俺はまず、『ヴァンパイアクリスタル』にモードシフトした。それによって炎の剣が消え、霧の中に落ちて僅かに届いていた炎の剣の光が見えなくなる。
ちなみに『ドラゴンクリスタル』に戻してまた炎の剣を呼び出すことは出来るので、これを利用すれば拾いに行かなくてもオッケーだ。必殺技なので体力は使ってしまうけど。
次に、異空間かどこかに収納しておいたラファエルから貰った空飛ぶマントを出現させて羽織る。これ、鏡で見てみたら変身後の姿と中々に合っていて嬉しかった。

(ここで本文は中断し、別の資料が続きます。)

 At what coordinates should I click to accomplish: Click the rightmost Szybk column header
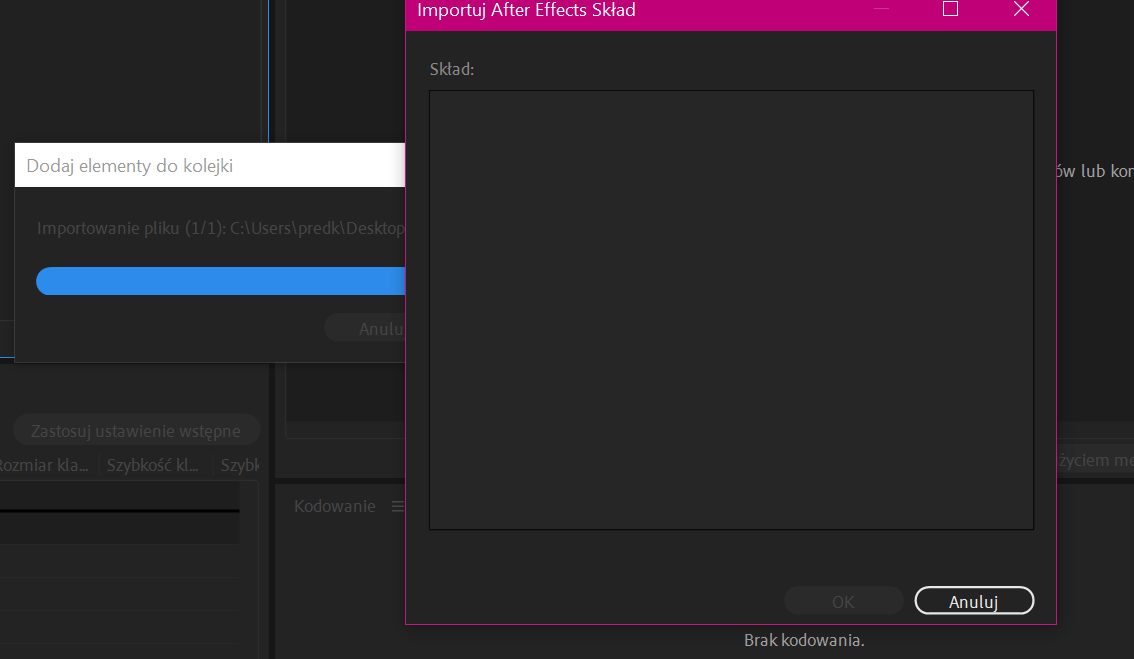tap(240, 465)
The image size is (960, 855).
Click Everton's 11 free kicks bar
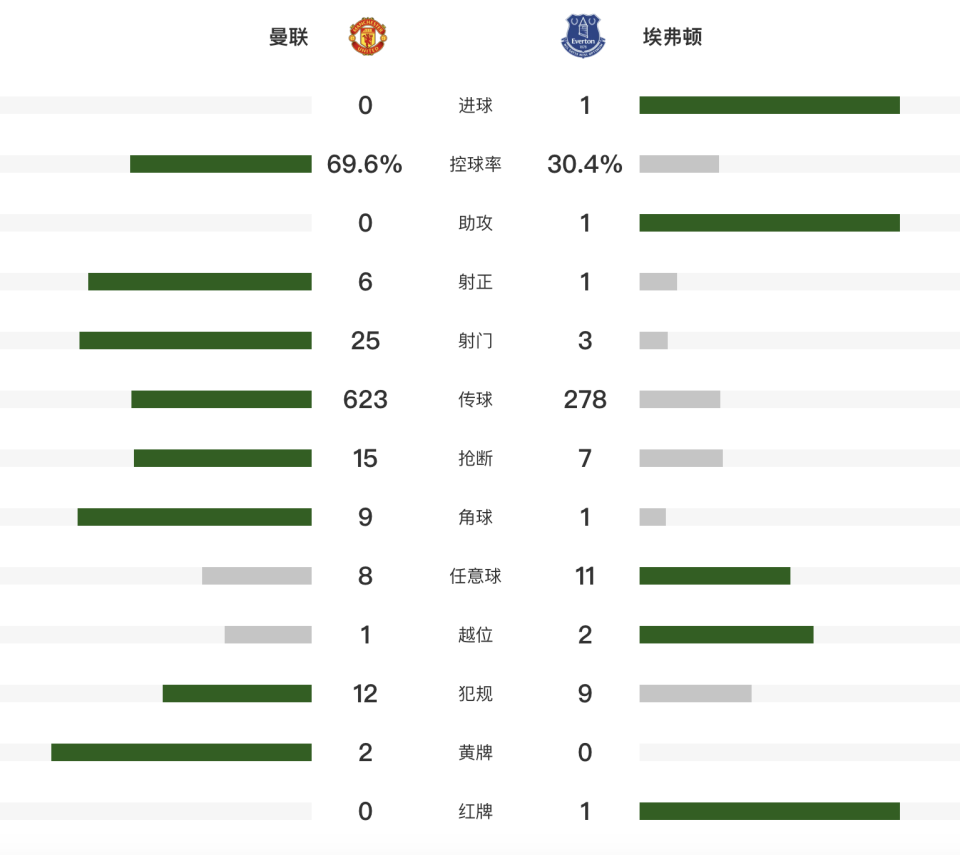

それから、上空へ。白い濃霧の上からミストローパーの影を確認し、その真上の触手で攻撃されない高さの位置に移動した。地上から向かってもよかったのかも知れないが、視界が悪く畑は畝で凸凹しているし、真上からの攻撃は慣れていないだろうと考えてのことだ。
「行くぞ……!」
空飛ぶマントを収納し、消す。ミストローパーの触手に破かれたりしたら嫌なので。マントを無くして身体が落下し始める。
魔剣を左手に握り締めつつ重力に引かれていくと、近付いた俺を探知したミストローパーの4本の触手がしなり、高速で迫ってきた。ベルトのレバーに指を掛け、俺はそれをわざと食らう。4本の触手が身体中に巻き付いたところで、レバーを下げた。
『バットマン』
身体を30匹の蝙蝠に変化させて触手から抜け出し、ミストローパーの本体を目指して羽ばたく。
この必殺技の特徴は、『スライムクリスタル』と違って変化した部位の蝙蝠がやられてもその部分が損傷するわけではなく、やられた数によって怪我の度合いが変わる。そして発動が早い。
ならば、脱出や緊急回避に使える。ラファエルもそうやって俺の攻撃から逃れていたしな。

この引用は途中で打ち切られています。